Oral health (health and wellbeing needs in South Tyneside)

Evidence for interventions

  • NICE public health guidance (PH55) is aimed at public health and wider social and educational bodies as well as personnel within them and makes recommendations on how to assess oral health needs, develop local strategies and deliver community-based interventions in England.

Fluoride use

  • Fluoride acts in several ways to slow and prevent the decay process and also to reverse decay in its early stages. The most important modes of action are to reduce demineralisation and promote re-mineralisation so that minerals are deposited back into the tooth surface. The effectiveness of fluoride reducing levels of tooth decay at an individual level and at a community level is well documented.

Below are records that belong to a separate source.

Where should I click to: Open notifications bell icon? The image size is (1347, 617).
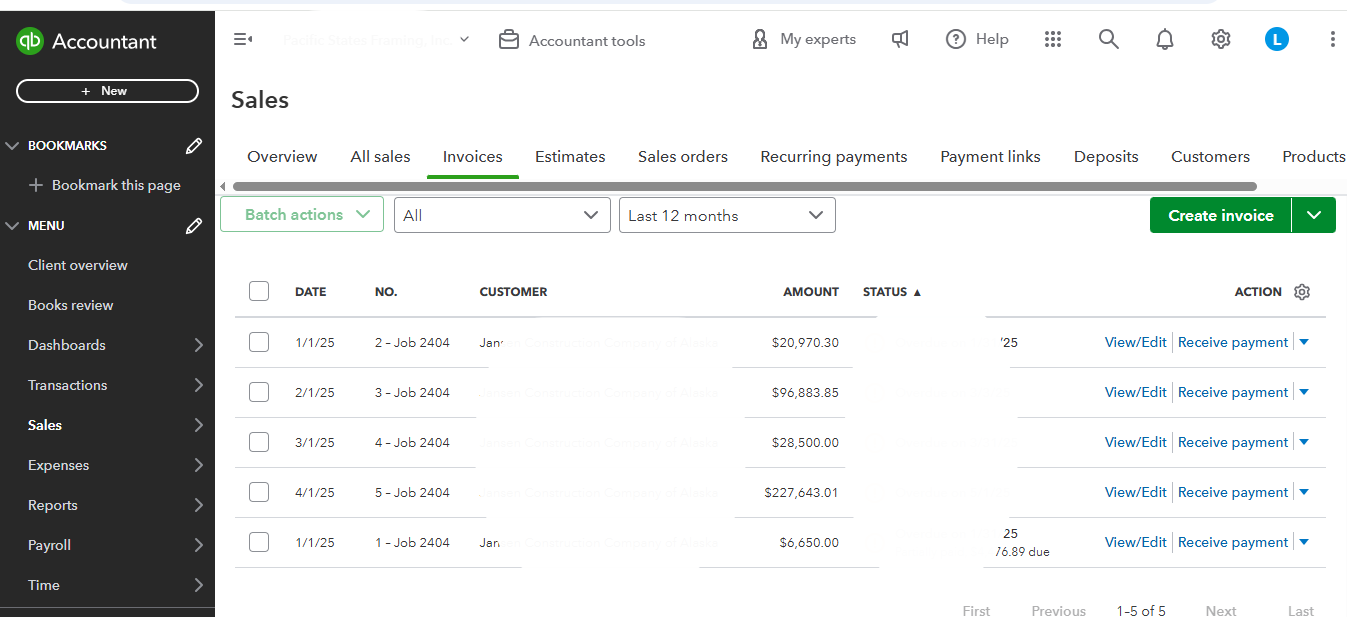1164,39
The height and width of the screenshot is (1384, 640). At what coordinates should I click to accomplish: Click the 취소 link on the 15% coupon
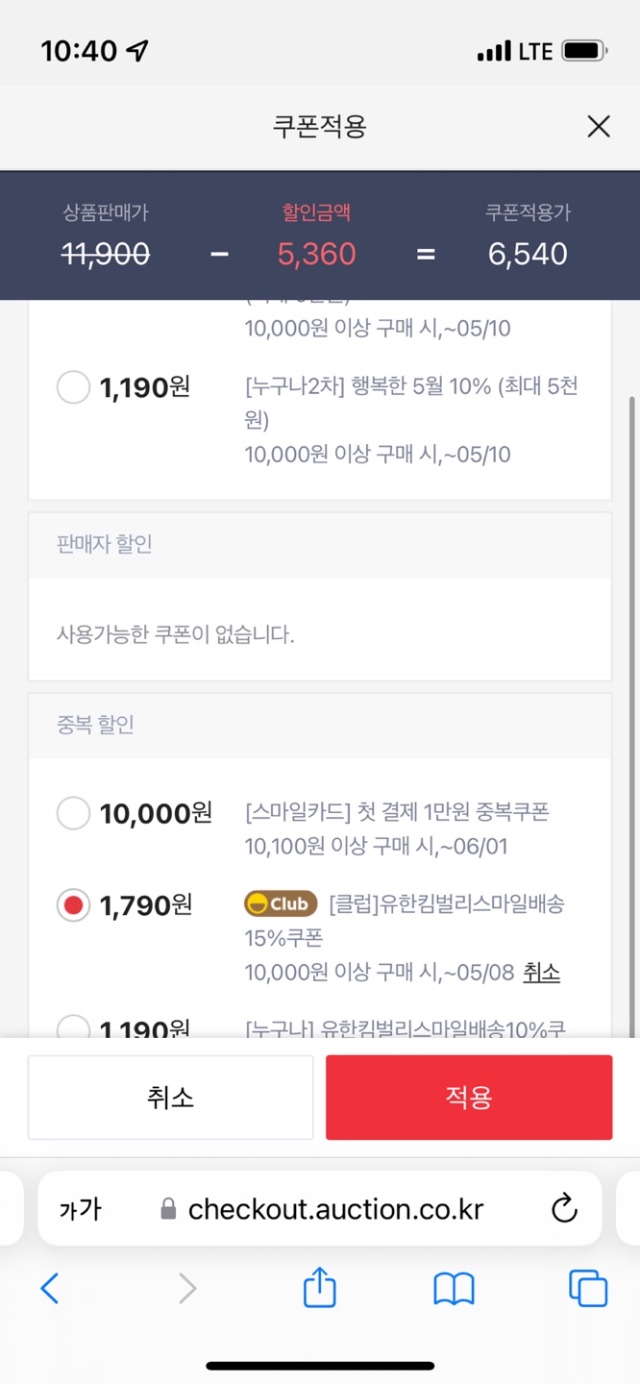pyautogui.click(x=541, y=971)
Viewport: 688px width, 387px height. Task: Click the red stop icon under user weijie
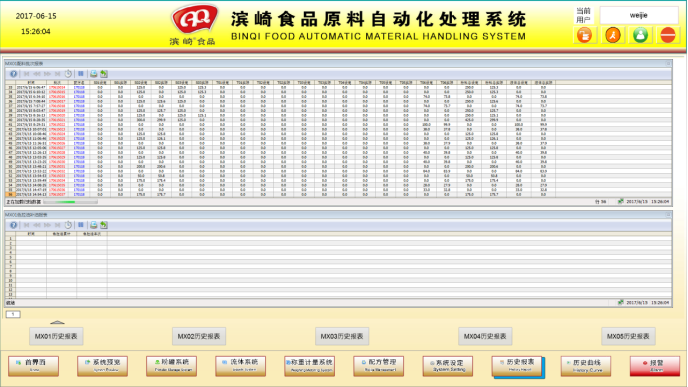pyautogui.click(x=668, y=35)
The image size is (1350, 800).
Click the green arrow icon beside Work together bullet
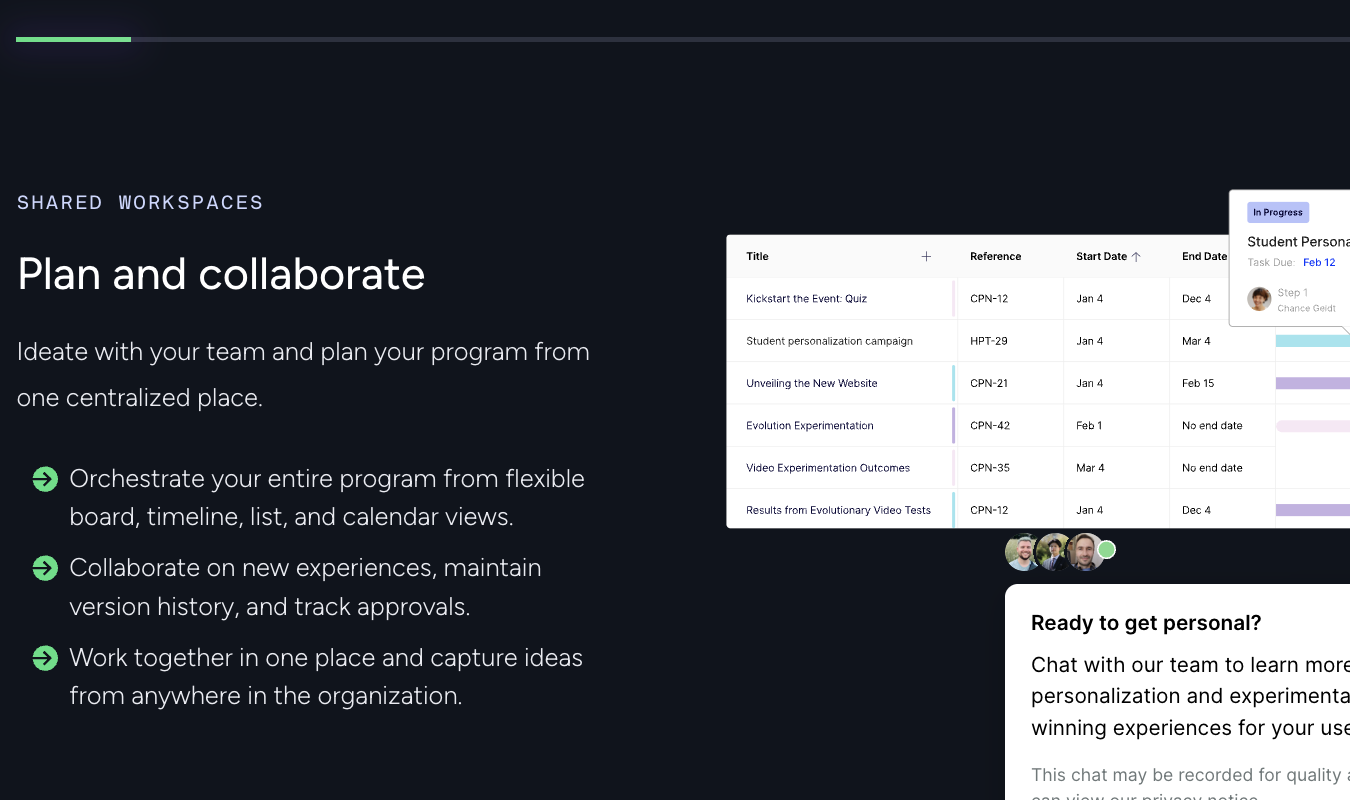[45, 658]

Key interventions to consider are:

  • Targeted delivery of toothbrushes and toothpaste by health visitors
    • This has a high return on investment. The evidence for this is from studies which followed this approach with postal delivery of toothbrushes and toothpaste but this is likely to require additional staff and resources.
  • Introduce supervised brushing in targeted areas
    • In the North East a small number of nurseries have developed schemes which they now sustain without extra funding. Supervised brushing schemes would likely require resource from the oral health promotion workforce in addition to start-up and continuing costs materials.  This could give an estimated £3.06 returned per £1 spent after 5 years (£3.66 after 10 years).
  • Water fluoridation
    • Water fluoridation is one of a range of interventions available to improve oral health, and the only one that does not require behaviour change by individuals.
    • All water contains small amounts of naturally occurring fluoride. Fluoride in water at the optimal concentration (one part per million or 1mg fluoride per litre of water [1mg/l]) can reduce the likelihood of tooth decay and minimise its severity. Where the naturally occurring fluoride level is too low to provide these benefits, a water fluoridation scheme raises it to one part per million.
    • Reviews of studies conducted around the world confirm that water fluoridation is an effective, safe public health measure suitable for consideration in localities where tooth decay levels are of concern.
    • Local authorities also have the power to make proposals regarding water fluoridation schemes, a duty to conduct public consultations in relation to such proposals and powers to make decisions about such proposals.
  • Adopt a common risk factor approach
    • Continue current evidence based interventions in smoking cessation and alcohol control services. Adopt best practice guidelines around tackling obesity and ensure that the activity from the childhood healthy weight group, the tobacco alliance and the alcohol harm reduction group reflect current oral health needs
    • Seek to ensure oral health promotion is included in training and education of health and social care staff so 'high risk' individuals are encouraged to see a dentist regularly for early detection of oral cancer.
  • Sugar reduction
    • Tooth decay is linked with sugar consumption. Reducing sugar consumption should be part of the wider nutrition / food plan and PHE's sugar reduction work highlights a number of approaches to consider.
  • Return on investment for oral health improvement
    • PHE's ROI highlights the difference in return over 5 and 10 years for health improvement programmes. Further information the potential return on investment on oral health interventions can be found on Figure 5 of the Appendices.